The word "agent" marks the lines to report; pull each of them from the listing.

★ ★ ★ ★ ★ ★ ★

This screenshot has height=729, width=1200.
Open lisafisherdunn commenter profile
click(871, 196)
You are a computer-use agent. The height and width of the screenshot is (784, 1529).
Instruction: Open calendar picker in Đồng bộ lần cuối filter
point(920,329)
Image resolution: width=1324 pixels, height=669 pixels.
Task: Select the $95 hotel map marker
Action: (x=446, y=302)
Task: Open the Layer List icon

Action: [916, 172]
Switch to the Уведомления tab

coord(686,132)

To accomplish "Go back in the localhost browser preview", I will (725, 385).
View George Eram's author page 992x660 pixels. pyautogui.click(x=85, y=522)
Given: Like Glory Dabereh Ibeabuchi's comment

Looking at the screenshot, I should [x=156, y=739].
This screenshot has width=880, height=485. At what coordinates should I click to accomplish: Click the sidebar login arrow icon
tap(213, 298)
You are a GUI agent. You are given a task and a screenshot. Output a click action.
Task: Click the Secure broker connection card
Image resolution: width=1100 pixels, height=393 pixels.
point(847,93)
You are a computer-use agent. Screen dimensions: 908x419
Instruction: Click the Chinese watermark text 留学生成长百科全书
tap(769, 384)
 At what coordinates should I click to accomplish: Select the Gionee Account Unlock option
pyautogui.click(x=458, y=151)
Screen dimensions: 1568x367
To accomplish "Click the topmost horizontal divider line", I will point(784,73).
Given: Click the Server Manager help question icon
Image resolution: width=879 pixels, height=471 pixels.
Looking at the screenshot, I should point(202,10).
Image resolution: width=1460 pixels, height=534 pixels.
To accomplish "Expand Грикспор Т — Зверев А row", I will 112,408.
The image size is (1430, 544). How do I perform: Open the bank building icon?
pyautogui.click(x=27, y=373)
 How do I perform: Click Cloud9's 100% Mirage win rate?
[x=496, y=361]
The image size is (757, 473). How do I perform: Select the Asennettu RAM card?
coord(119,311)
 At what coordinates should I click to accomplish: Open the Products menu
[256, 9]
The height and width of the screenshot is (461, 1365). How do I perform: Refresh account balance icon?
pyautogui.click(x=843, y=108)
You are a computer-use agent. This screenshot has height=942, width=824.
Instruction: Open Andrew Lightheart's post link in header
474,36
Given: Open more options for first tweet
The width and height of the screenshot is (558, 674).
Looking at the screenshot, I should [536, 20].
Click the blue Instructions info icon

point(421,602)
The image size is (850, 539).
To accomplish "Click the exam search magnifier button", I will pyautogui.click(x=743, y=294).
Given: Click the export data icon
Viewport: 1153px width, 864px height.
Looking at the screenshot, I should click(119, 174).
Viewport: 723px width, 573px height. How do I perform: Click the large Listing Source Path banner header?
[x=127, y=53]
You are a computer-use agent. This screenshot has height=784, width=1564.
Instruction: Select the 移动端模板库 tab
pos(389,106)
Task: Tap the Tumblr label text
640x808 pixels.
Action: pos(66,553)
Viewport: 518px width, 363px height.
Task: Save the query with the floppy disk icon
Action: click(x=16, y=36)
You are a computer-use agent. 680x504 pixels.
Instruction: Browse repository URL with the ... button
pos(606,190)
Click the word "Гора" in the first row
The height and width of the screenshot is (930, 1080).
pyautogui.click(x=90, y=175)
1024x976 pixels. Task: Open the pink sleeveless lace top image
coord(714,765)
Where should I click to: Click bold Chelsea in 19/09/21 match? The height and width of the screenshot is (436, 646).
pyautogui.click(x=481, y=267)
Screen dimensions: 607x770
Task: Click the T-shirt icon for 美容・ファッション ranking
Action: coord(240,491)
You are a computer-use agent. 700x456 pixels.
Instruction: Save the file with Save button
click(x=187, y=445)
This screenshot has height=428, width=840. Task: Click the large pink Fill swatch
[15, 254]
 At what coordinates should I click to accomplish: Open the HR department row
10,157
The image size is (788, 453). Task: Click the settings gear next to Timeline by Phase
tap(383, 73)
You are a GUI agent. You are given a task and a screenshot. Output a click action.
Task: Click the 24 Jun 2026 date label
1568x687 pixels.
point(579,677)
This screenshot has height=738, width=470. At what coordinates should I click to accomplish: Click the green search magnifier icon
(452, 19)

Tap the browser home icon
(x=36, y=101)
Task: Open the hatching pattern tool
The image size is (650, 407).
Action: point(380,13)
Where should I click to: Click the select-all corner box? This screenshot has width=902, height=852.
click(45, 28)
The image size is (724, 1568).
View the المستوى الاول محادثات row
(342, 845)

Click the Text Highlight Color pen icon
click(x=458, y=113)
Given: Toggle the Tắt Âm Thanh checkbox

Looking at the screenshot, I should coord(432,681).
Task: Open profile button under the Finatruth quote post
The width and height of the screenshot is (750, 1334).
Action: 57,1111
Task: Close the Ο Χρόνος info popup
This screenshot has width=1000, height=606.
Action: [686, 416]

★ ★ ★ ★ ★ ★ ★

### Solution:
You are a computer-use agent. The height and width of the screenshot is (784, 1529).
You are a GUI agent. You are given a task and a screenshot. Output a click action.
You are a computer-use agent. Screen dimensions: 908x419
You are a computer-use agent. This screenshot has height=942, width=824.
You are a computer-use agent. This screenshot has height=784, width=1564.
You are a computer-use agent. 680x504 pixels.
You are a computer-use agent. 700x456 pixels.
You are a GUI agent. You are given a task and a screenshot. Output a click action.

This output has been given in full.